Gove, the epitome of undisguised reaction, is driven by three aims for the UK education system: to privatise every bit of it he can via academies and free schools, to put English traditionalism at the heart of it (symbolised for example by sending every school a copy of the old encrusted King James’ Bible), and to ensure that ‘more intelligent children’ (code for the better-off classes) were not held back by any truck with egalitarianism.

Even he has excelled himself by trying to replace the universal GCSEs by the highly divisive O levels and CSE. As he told the Daily Mail this summer (without bothering with Parliament), “less intelligent pupils…were to…sit simpler exams, similar to the old CSE”. Once again the sheep and the goats were to be introduced into English education from which even Tory education Ministers had retreated in the 1980s.

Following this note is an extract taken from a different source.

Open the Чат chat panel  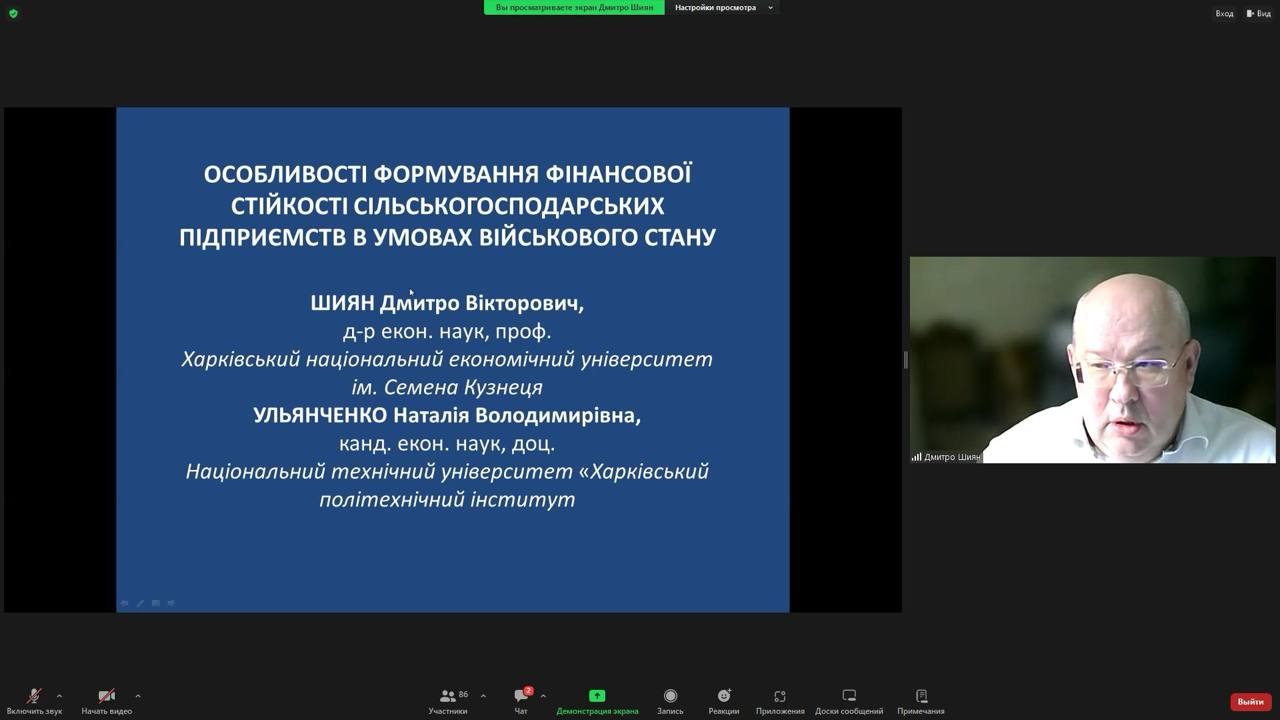coord(521,701)
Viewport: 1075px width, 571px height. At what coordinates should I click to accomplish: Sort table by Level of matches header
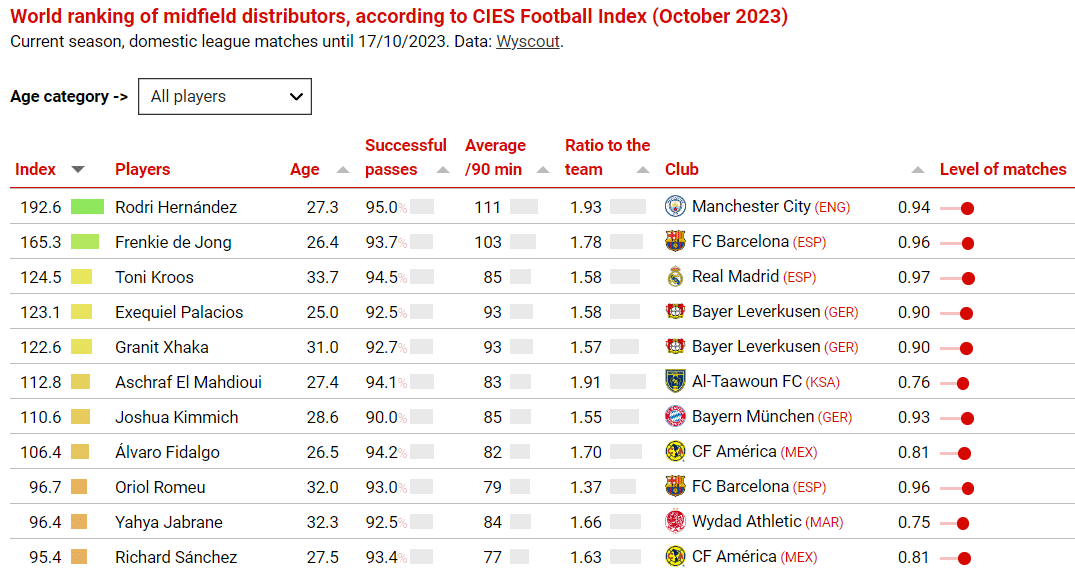(1002, 170)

Clegg appears to have pulled him back from this reactionary excess – though given Clegg’s malleability and his proven readiness to embrace later what he had previously abjured as unthinkable, one can never be sure whether this will stick. But for the moment Gove, having clearly given no serious attention at all to what ‘simpler’ exams for the ‘less intelligent’ might entail, has pulled back from reproducing elitism in its most blatant form and is now declaring that the EBacc is a test that almost all pupils can sit. We shall see how long this uncharacteristic compromise lasts.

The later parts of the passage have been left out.